With this approach, Trusts can leverage proven, best of breed solutions to achieve both a fast Return on Investment (ROI) and essential change at a clinical level. They can also identify and adopt solutions that have been designed specifically to support NHS clinical workflows, delivering the usability and speed of access to information that is critical to rapid user adoption and improvements to patient care.
Integrating speech recognition, for example, can rapidly address the backlog in outpatient clinical correspondence that is leaving GPs and patients waiting many weeks to receive post consultation information and referrals. Using speech recognition and digital dictation to automatically populate forms, medical secretaries need only to rapidly check the information prior to distributing it to the GP and patient, radically speeding up the process, improving the patient experience and eradicating the additional demands created by patients chasing secretaries for information.
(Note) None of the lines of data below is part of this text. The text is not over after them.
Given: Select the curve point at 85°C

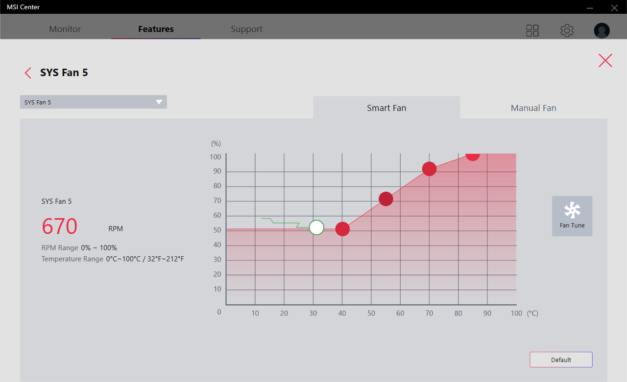Looking at the screenshot, I should [x=472, y=154].
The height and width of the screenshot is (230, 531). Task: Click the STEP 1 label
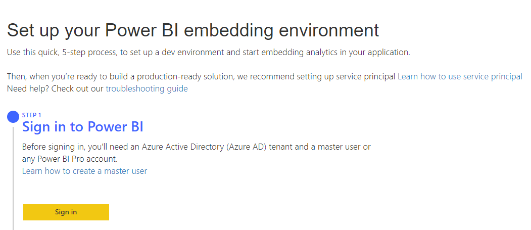click(32, 115)
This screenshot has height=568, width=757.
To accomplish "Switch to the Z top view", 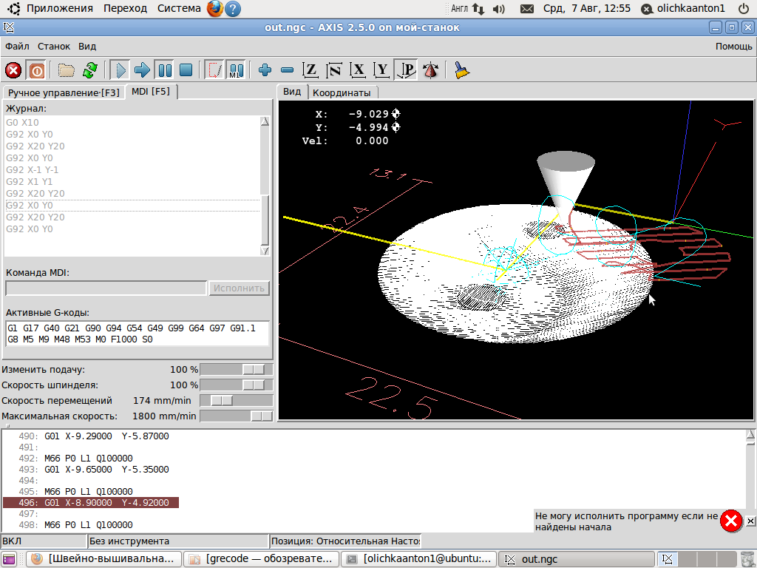I will tap(311, 70).
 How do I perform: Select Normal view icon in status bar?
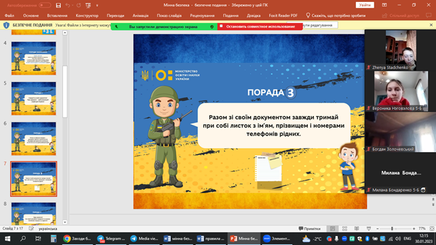coord(332,229)
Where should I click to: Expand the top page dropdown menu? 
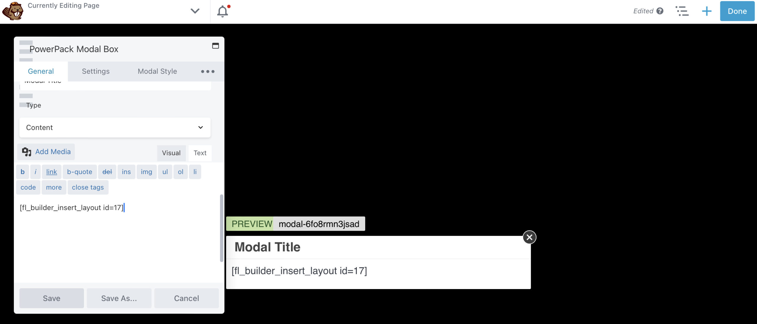click(195, 11)
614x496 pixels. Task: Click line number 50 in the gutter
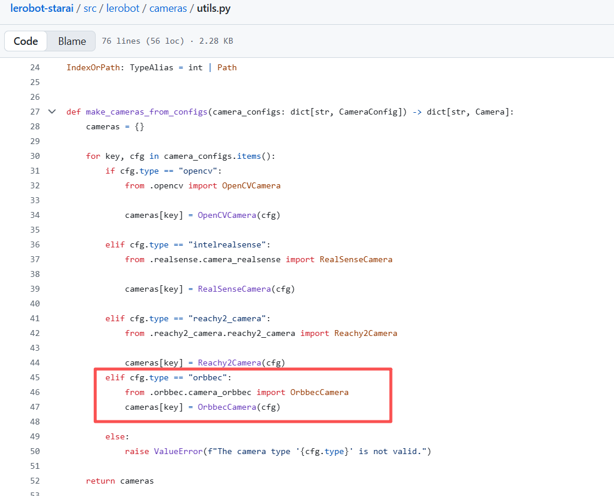[34, 451]
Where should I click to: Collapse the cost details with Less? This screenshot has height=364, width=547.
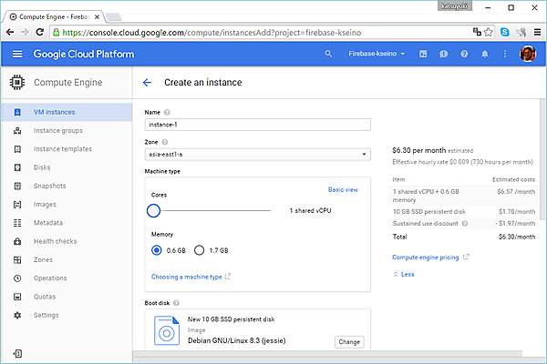pos(403,274)
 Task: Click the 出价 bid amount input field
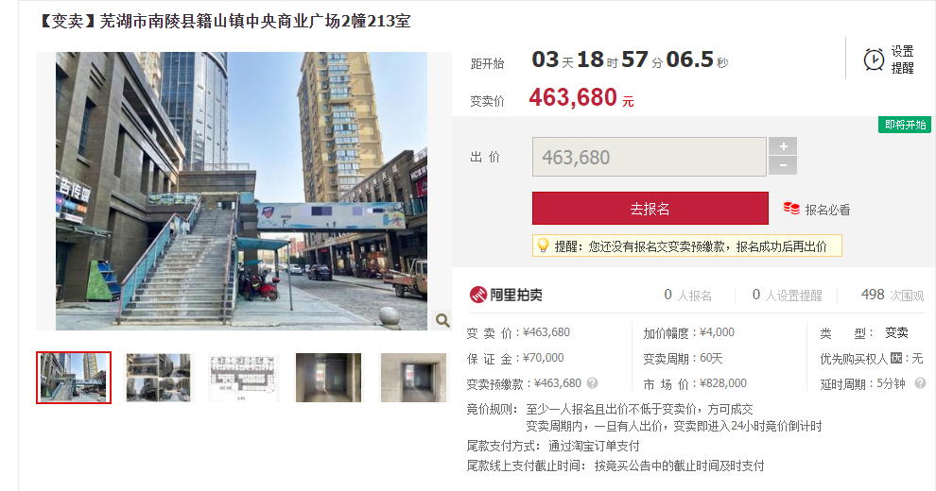point(649,157)
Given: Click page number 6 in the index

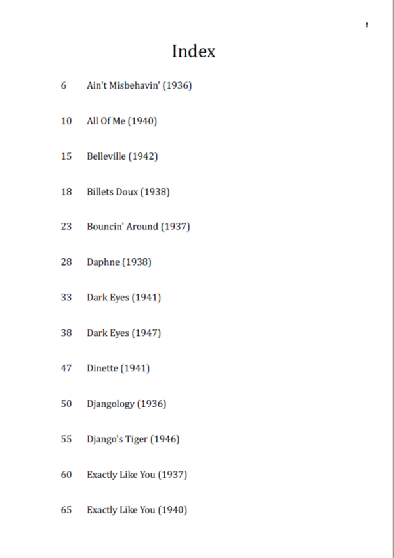Looking at the screenshot, I should pyautogui.click(x=64, y=85).

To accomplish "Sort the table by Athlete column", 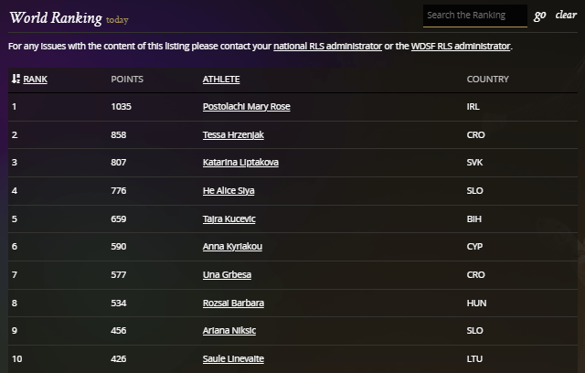I will (x=221, y=80).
With interoperable solutions integrated into the existing acute and primary care systems, the entire process becomes seamless, with end-to-end data flow and efficient, automated workflows ensuring both clinicians have access to the information required and patients receive care more quickly.
No single solution can solve every problem facing a Trust. And no Trust is the same. An inner-city Trust will have different challenges to one in a rural location. Every organisation is at a different level of digital maturity; each will have prioritised different areas of clinical and administrative investment. Add in the extensive change management and the different contractual terms applying to legacy solutions, and it becomes clear that applying a single model across the board is simply not practical – certainly not within a short timeline.
The pressure is on to accelerate digital transformation throughout the NHS, especially within Group Zero. But it is also vital that any investment delivers rapid, visible improvements to both clinicians and patients. Large, organisation-wide transformation projects are resource intensive, expensive and disruptive – is this a viable approach at a time when the NHS is facing record waiting lists and significant lack of skills in all areas?
Time is limited. Digitally immature trusts need a different approach to cut through the complexity and get started on their journey to HL5 and beyond, including easy migration to web based and cloud technologies that is fundamental for integration and long-term scalability. They need achievable, affordable, proven digital solutions that can deliver frontline change very quickly, with minimal investment and disruption.
One size does not fit all – not today or in the future. Integrating best of breed solutions that reflect the specific priorities of each Trust will drive benefits for both patients and staff, while maximising the value of existing IT investments and creating a strong foundation for the long-term vision of connected health and social care.